Problem details:
Repeat every record below, word for word.

Entries taken from a collection:
*** Begin section ***

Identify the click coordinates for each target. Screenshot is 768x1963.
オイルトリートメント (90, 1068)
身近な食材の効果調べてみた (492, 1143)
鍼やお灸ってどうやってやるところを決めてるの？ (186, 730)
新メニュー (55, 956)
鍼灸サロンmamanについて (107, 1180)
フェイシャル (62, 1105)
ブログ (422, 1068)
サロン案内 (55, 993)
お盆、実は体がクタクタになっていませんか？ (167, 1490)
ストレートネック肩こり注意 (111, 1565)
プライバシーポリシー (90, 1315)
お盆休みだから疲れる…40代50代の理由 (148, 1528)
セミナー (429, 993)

*** End section ***

Your response:
Identify the click coordinates for each target. Screenshot is 768x1963.
オイルトリートメント (90, 1068)
身近な食材の効果調べてみた (492, 1143)
鍼やお灸ってどうやってやるところを決めてるの？ (186, 730)
新メニュー (55, 956)
鍼灸サロンmamanについて (107, 1180)
フェイシャル (62, 1105)
ブログ (422, 1068)
サロン案内 (55, 993)
お盆、実は体がクタクタになっていませんか？ (167, 1490)
ストレートネック肩こり注意 (111, 1565)
プライバシーポリシー (90, 1315)
お盆休みだから疲れる…40代50代の理由 (148, 1528)
セミナー (429, 993)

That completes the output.